▶ _Task brief_: Transcribe each of the items below word for word, changing nothing.

Records for locating described items
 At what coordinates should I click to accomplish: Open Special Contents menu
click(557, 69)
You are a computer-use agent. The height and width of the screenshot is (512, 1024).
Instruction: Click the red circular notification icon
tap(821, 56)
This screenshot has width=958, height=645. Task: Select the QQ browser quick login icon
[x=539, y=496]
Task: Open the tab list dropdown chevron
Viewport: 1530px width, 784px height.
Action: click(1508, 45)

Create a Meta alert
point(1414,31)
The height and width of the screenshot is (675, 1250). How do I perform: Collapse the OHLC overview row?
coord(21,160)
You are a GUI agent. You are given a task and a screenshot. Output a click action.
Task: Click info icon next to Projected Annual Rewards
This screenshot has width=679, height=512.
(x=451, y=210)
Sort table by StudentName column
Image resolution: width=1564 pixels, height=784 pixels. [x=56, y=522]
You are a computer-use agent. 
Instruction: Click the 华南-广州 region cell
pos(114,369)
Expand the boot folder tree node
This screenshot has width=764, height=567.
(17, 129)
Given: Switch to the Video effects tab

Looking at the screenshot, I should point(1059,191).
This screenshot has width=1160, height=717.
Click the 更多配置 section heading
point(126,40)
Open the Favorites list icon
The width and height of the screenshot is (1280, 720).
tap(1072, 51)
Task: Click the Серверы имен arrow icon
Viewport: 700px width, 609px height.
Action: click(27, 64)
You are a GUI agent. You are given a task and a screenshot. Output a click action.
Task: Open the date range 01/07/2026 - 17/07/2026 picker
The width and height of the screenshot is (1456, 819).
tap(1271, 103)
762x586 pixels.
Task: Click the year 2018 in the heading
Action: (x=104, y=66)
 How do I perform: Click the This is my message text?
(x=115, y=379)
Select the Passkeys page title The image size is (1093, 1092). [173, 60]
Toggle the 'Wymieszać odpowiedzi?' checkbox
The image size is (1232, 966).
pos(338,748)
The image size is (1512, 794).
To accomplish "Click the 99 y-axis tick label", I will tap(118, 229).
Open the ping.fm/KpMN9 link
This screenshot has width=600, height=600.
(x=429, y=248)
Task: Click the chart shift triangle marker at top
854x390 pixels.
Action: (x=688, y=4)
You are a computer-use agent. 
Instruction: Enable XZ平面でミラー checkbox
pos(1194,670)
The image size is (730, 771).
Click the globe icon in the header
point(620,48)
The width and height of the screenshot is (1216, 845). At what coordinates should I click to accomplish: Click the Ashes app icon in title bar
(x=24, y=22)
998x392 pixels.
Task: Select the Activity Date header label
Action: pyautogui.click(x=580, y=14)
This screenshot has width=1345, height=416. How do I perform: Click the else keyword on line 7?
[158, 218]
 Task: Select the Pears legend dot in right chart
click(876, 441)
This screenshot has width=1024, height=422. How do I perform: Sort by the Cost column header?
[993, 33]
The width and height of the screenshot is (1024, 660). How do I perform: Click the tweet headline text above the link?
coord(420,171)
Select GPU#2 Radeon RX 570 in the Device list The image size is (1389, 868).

▶ _Answer_:
 At what coordinates should I click to accomplish: Open Special Contents menu
click(557, 69)
You are a computer-use agent. The height and width of the screenshot is (512, 1024).
Instruction: Click the red circular notification icon
tap(821, 56)
This screenshot has width=958, height=645. Task: Select the QQ browser quick login icon
[x=539, y=496]
Task: Open the tab list dropdown chevron
Viewport: 1530px width, 784px height.
Action: click(1508, 45)

Create a Meta alert
point(1414,31)
The height and width of the screenshot is (675, 1250). How do I perform: Collapse the OHLC overview row?
coord(21,160)
You are a GUI agent. You are given a task and a screenshot. Output a click action.
Task: Click info icon next to Projected Annual Rewards
This screenshot has width=679, height=512.
(x=451, y=210)
Sort table by StudentName column
Image resolution: width=1564 pixels, height=784 pixels. [x=56, y=522]
You are a computer-use agent. 
Instruction: Click the 华南-广州 region cell
pos(114,369)
Expand the boot folder tree node
This screenshot has width=764, height=567.
(17, 129)
Given: Switch to the Video effects tab

Looking at the screenshot, I should point(1059,191).
This screenshot has width=1160, height=717.
Click the 更多配置 section heading
point(126,40)
Open the Favorites list icon
The width and height of the screenshot is (1280, 720).
tap(1072, 51)
Task: Click the Серверы имен arrow icon
Viewport: 700px width, 609px height.
Action: click(27, 64)
You are a GUI agent. You are given a task and a screenshot. Output a click action.
Task: Open the date range 01/07/2026 - 17/07/2026 picker
The width and height of the screenshot is (1456, 819).
tap(1271, 103)
762x586 pixels.
Task: Click the year 2018 in the heading
Action: (x=104, y=66)
 How do I perform: Click the This is my message text?
(x=115, y=379)
Select the Passkeys page title The image size is (1093, 1092). [173, 60]
Toggle the 'Wymieszać odpowiedzi?' checkbox
The image size is (1232, 966).
pos(338,748)
The image size is (1512, 794).
To accomplish "Click the 99 y-axis tick label", I will tap(118, 229).
Open the ping.fm/KpMN9 link
This screenshot has width=600, height=600.
(x=429, y=248)
Task: Click the chart shift triangle marker at top
854x390 pixels.
Action: (x=688, y=4)
You are a computer-use agent. 
Instruction: Enable XZ平面でミラー checkbox
pos(1194,670)
The image size is (730, 771).
Click the globe icon in the header
point(620,48)
The width and height of the screenshot is (1216, 845). At what coordinates should I click to accomplish: Click the Ashes app icon in title bar
(x=24, y=22)
998x392 pixels.
Task: Select the Activity Date header label
Action: pyautogui.click(x=580, y=14)
This screenshot has width=1345, height=416. How do I perform: Click the else keyword on line 7?
[158, 218]
 Task: Select the Pears legend dot in right chart
click(876, 441)
This screenshot has width=1024, height=422. How do I perform: Sort by the Cost column header?
[993, 33]
The width and height of the screenshot is (1024, 660). How do I perform: Click the tweet headline text above the link?
coord(420,171)
Select GPU#2 Radeon RX 570 in the Device list The image size is (1389, 868).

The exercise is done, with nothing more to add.